• The Good: Sweet, small-town, time travel fantasy romance
  • The Bad: Idealizes tradition, family, and rural life
  • The Literary: An interesting mix of romance, mystery, and a complicated time travel plot

June Farrow’s family traces its roots back hundreds of years in the small mountain town of Jasper, North Carolina, where they tend their flower farm. But a curse follows the Farrow women, who all go mad and eventually disappear. June’s own mother disappeared when June was young, and now, after her grandmother’s death, June acknowledges that she’s been seeing and hearing things that aren’t there.

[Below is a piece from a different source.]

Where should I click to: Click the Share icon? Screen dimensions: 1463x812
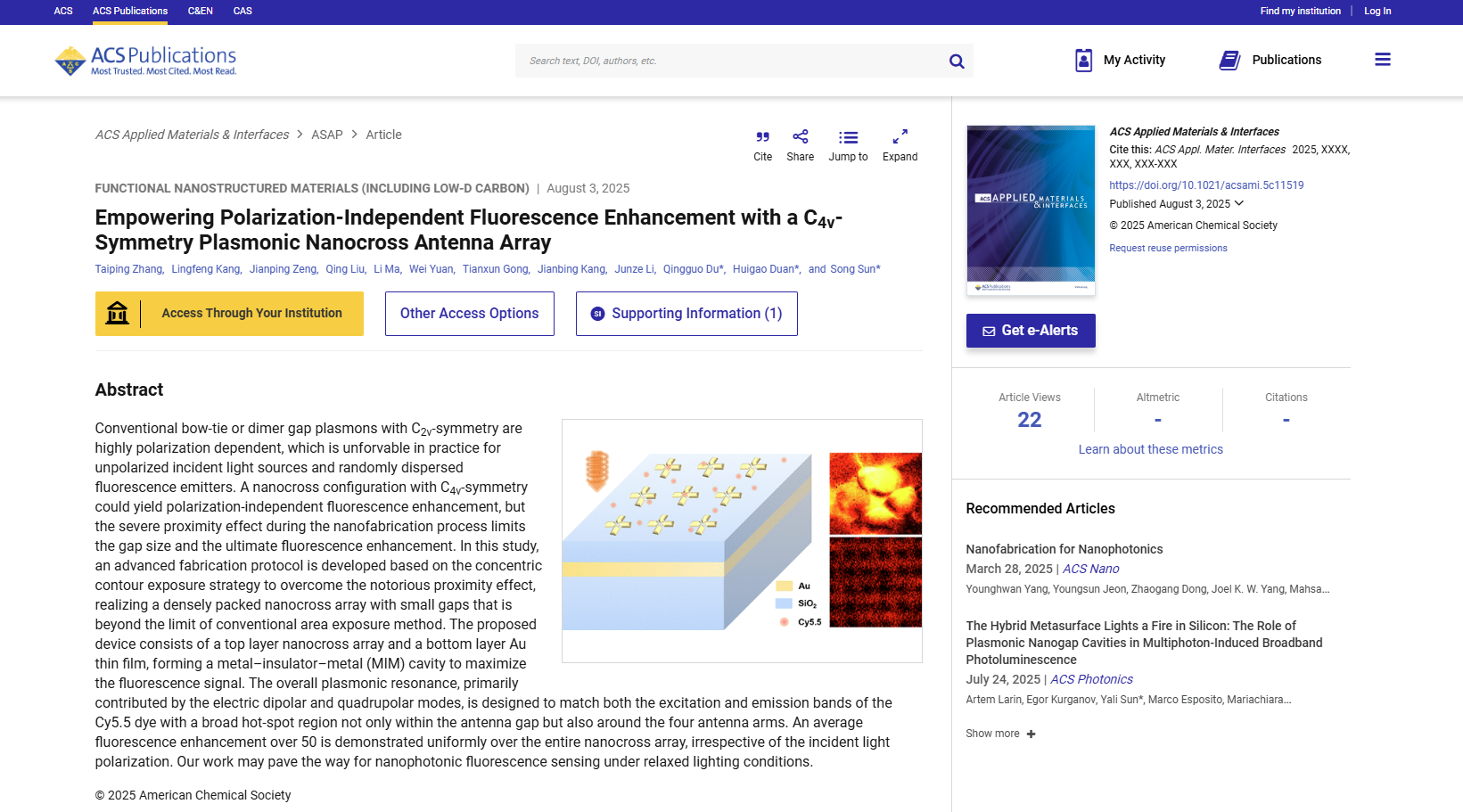[800, 137]
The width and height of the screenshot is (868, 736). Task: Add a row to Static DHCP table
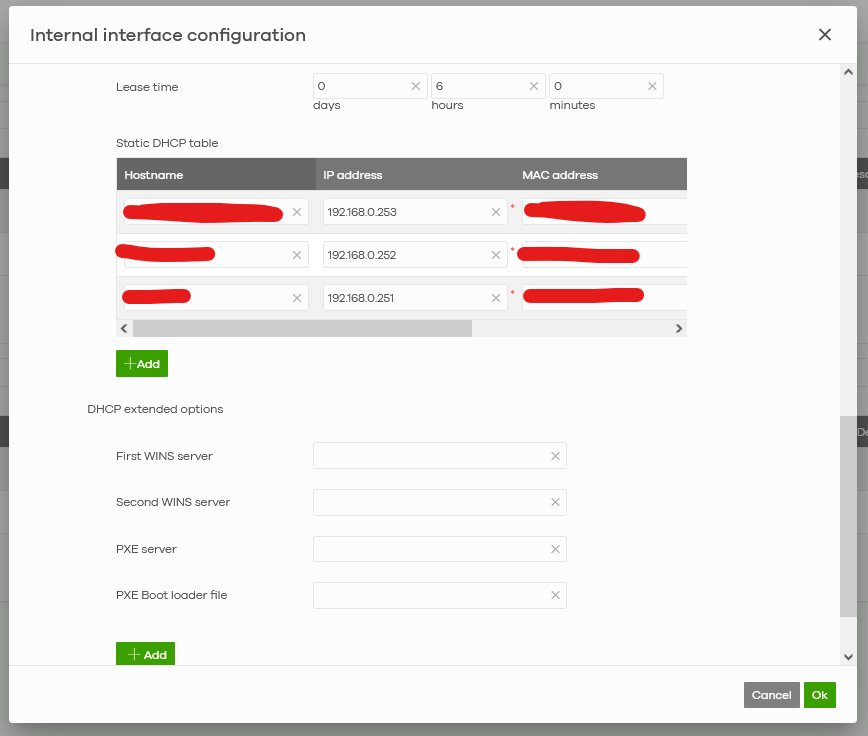tap(142, 364)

I like the mysterious centuries-old curse, June’s mother’s disappearance, and the red door that appears out of nowhere. June is scared, but she’s also a determined protagonist, ready to end the curse once and for all. Even though she’s been friends with Mason since childhood, she refuses to let her affection turn deeper, because she’s sworn off finding love and having children.

After her grandmother’s death, June receives a letter and several cryptic clues regarding her mother’s decades-old disappearance, and she resolves to walk through the red door. Spoiler alert—June travels back in time. It’s not much of a spoiler; the time travel is what makes this a sci-fi/fantasy genre story. I love the cleverness of the wibbly wobbly, timey wimey stuff. Young sets up the rules of the time travel magic, then manages to craft several twists and revelations, giving a sense of satisfying interconnectedness for the Farrow family.

The other thing that stands out to me is the strong sense of the setting. June lives just outside of a small town on a farm, where family history is important to identity, and the prose paints a very romantic pastoral picture, both in present-day and especially in the 1950s. There’s a small mention at the conclusion calling out several side characters as being black, in the hopes of acknowledging the black community in the south in the mid-twentieth century. I’m glad Young did this, because one of my major critiques is just how small-town Caucasian this feels.

With that said, I appreciate the juxtaposition of a sleepy rural atmosphere with a family mystery and time travel. June is a sweet, soft, and simple young lady, with all odds against her, so you want her to succeed, even if all she wants out of life is to continue the family tradition, get married, and have babies.

Recommended for fans of quiet small towns and the smell of biscuits baking in the kitchen and tobacco fields out of the window.